Текущая страница: 21 (всего у книги 26 страниц)
В тот же день в своем личном архиве Емельян разыскал завещание политрука Махмуда Мухтасипова своему сыну, которое тяжелораненый Махмуд писал в первый день войны, сидя в подбитом фашистском танке. Двадцать лет хранил Глебов этот документ, но, как ни старался отыскать Нину Мухтасипову, чтобы вручить ей последнее письмо мужа, попытки оказались безуспешными. И вот теперь при столь неподходящих обстоятельствах он нашел след Мухтасиповых. Не откладывая дела в долгий ящик, он решил найти Мусу Мухтасипова, а с ним и его мать. Емельян понимал, что момент он выбрал не очень подходящий. Из милиции ему сообщили, что Братишка и Мухтасипов арестованы. Мухтасипова однажды уже судили за мошенничество и спекуляцию.
Во вторник после полудня Глебов на электричке поехал в Загорск, где, по данным милиции, проживали Муса Мухтасипов и его мать.
Глебову не стоило большого труда разыскать Мухтасиповых. "Ведь вот какая чепуха получается! – с досадой думал Емельян. – Сколько писем и запросов посылал прежде, и все безуспешно, а тут на тебе – живет под боком".

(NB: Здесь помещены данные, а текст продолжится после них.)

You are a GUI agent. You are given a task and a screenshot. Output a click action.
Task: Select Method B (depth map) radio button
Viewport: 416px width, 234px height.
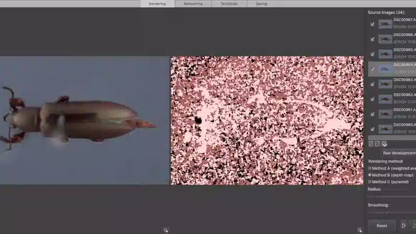[370, 175]
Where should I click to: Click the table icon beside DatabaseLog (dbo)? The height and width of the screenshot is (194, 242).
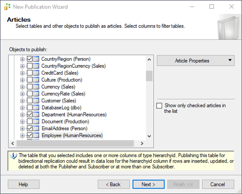pyautogui.click(x=36, y=107)
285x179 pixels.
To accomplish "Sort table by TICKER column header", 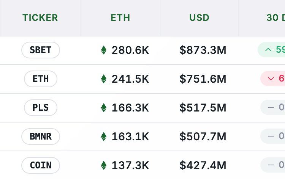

Троице-Сергиева лавра поразила его величавой торжественностью и строгой красотой. Особенно нарядно выглядела она, освещенная предвечерним солнцем. Прежде чем спрашивать нужную ему улицу, Емельян не удержался от соблазна и вышел на центральную площадь города, чтобы полюбоваться замечательным памятником русского зодчества.
Вот и нужный ему домик, одноэтажный, ветхий, с резными серыми наличниками, с которых время давно стерло белила. Квартира № 2. У двери, обитой черным рваным дерматином, Емельян остановился, поискал кнопку звонка. Не найдя, негромко постучал, прислушался.
– Вы к кому? – спросила его девчонка лет десяти.
– К Мухтасиповым.
– Пожалуйста, налево.
Глебов пошарил рукой у двери. Из комнаты послышался знакомый голос. Говорят, человеческие голоса не меняются даже с годами.
– Входите, входите!..
Он открыл дверь и замер на пороге. Нина Платоновна сидела за швейной машиной и сужала сыну брюки. Она не сразу узнала Глебова и спросила официально:
– Вы ко мне? – Спохватившись, она предложила стул. – Я вас слушаю.
Емельян улыбнулся, шагнув к ней навстречу:
– Не узнала, Нина Платоновна?
Морщинистое лицо седой женщины вдруг озарилось, помолодело, узкие восточные глаза зажглись, расширились:
– Боже мой! Неужто Глебов? Емельян Прокопович!..
Она подалась ему навстречу, глаза ее повлажнели.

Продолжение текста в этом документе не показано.